Top of Given records

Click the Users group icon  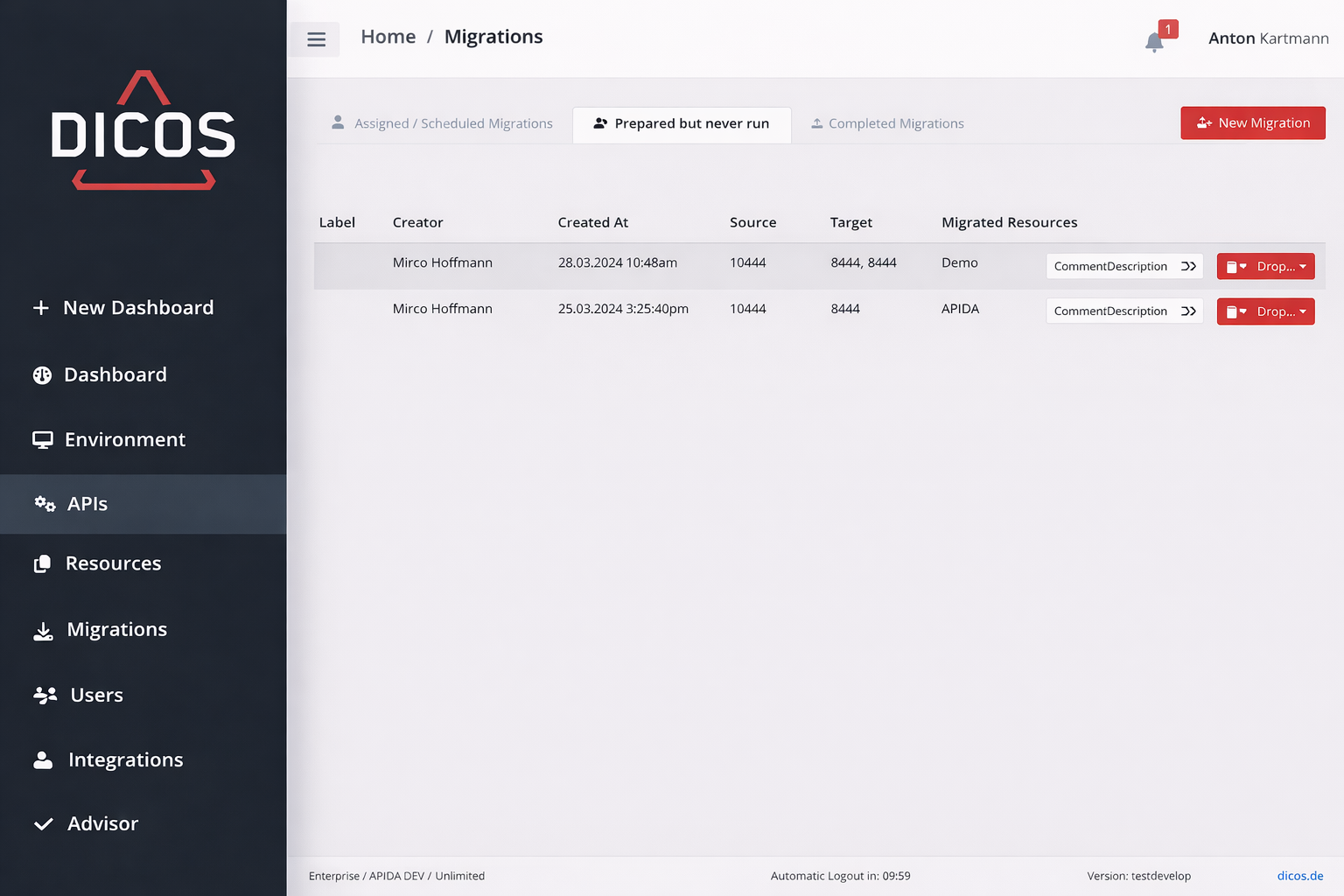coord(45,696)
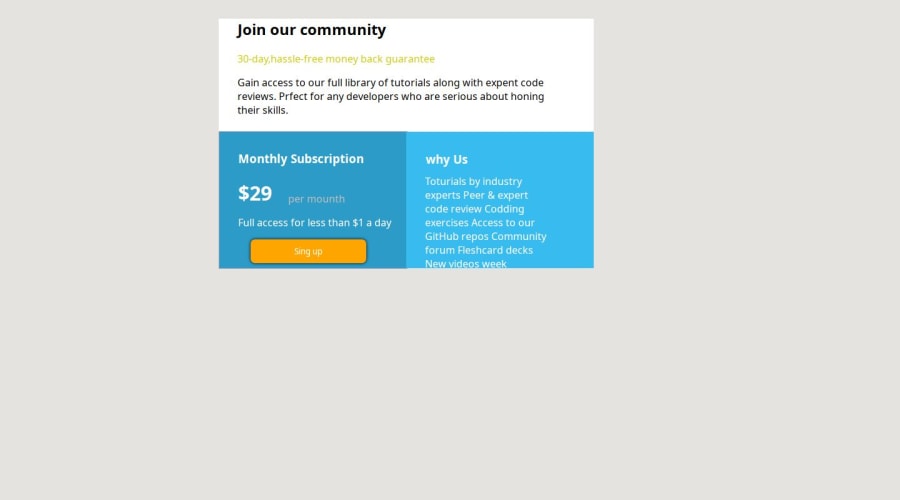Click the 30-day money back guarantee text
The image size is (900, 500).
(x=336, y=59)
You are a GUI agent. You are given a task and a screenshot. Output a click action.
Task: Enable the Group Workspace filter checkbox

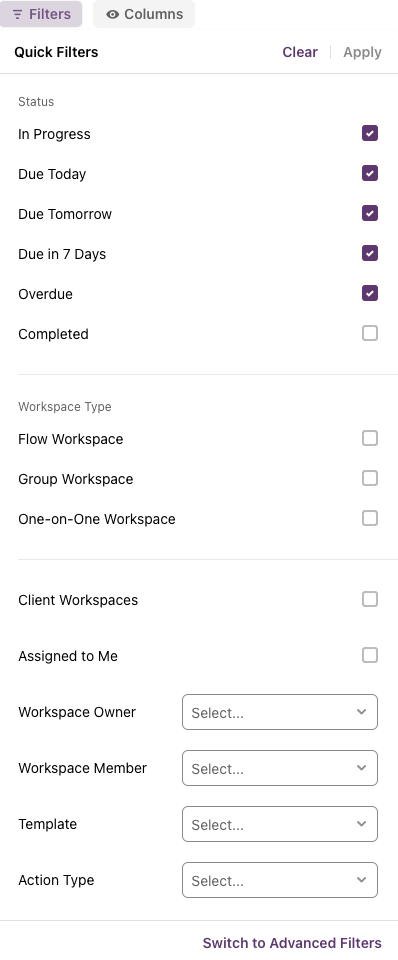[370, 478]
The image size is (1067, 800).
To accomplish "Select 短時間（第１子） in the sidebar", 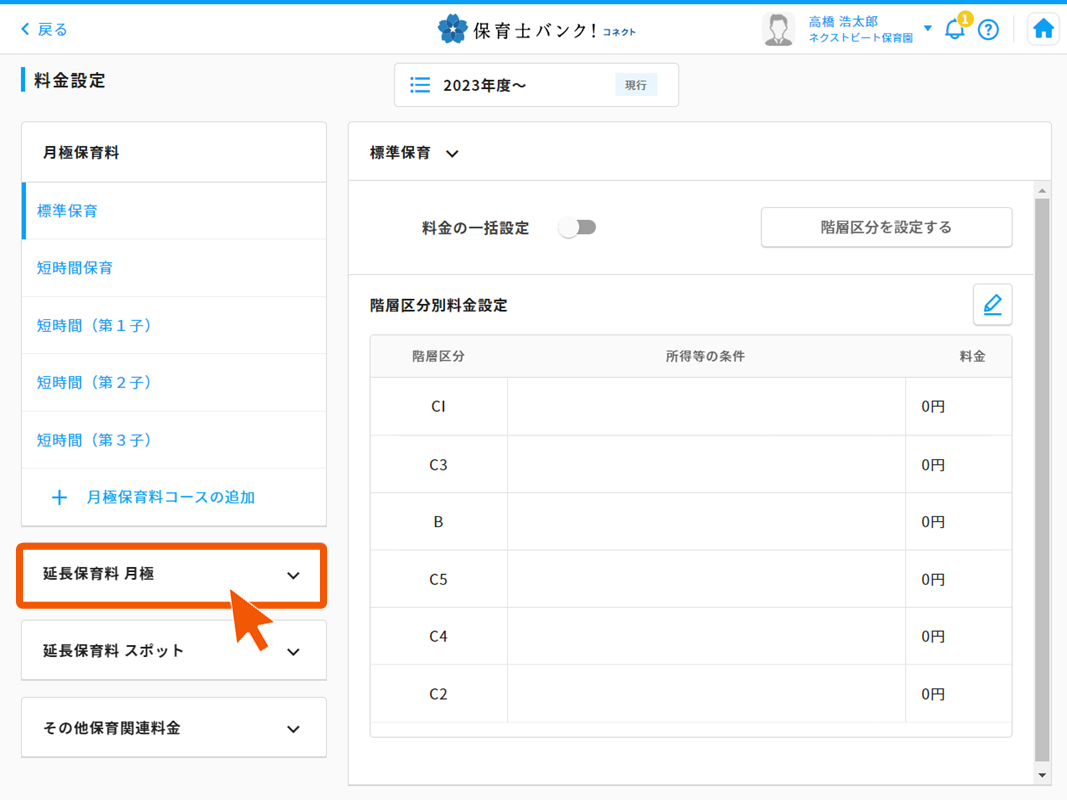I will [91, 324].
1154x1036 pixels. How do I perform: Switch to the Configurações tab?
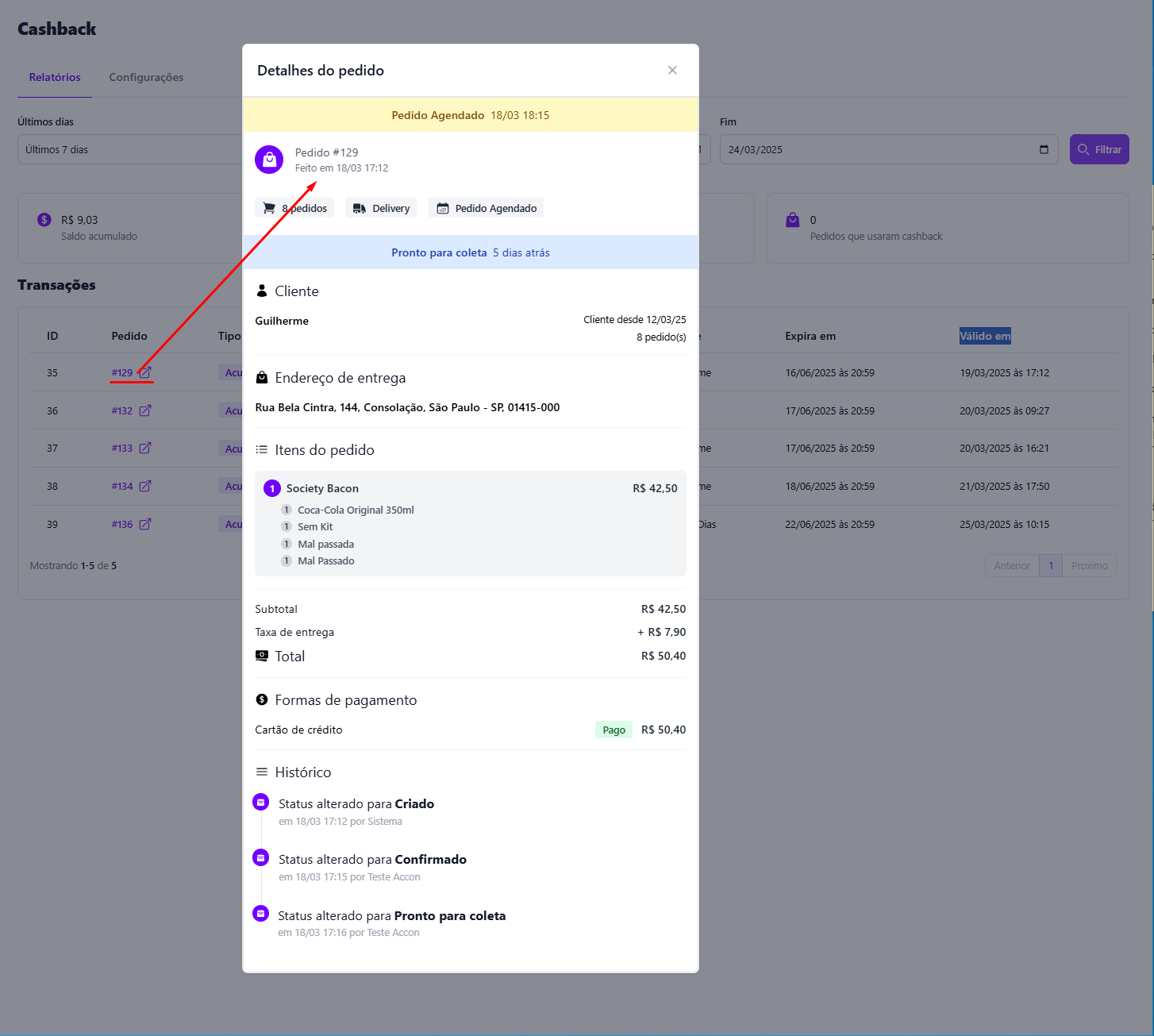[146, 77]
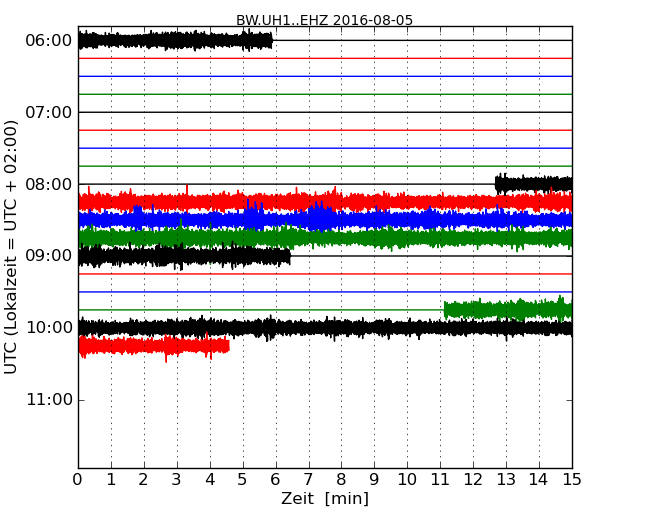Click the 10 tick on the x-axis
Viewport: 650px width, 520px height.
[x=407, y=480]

Bottom of Given records

**Work request**. Produce an exact copy of the lines from the line containing "1154x1036 pixels. How" through the last line of the records, with no pictures and no other text.

**Answer section**.
1154x1036 pixels. How do I perform: Switch to the Configurações tab?
[146, 77]
Click the 10 tick on the x-axis
Viewport: 650px width, 520px height.
[x=407, y=480]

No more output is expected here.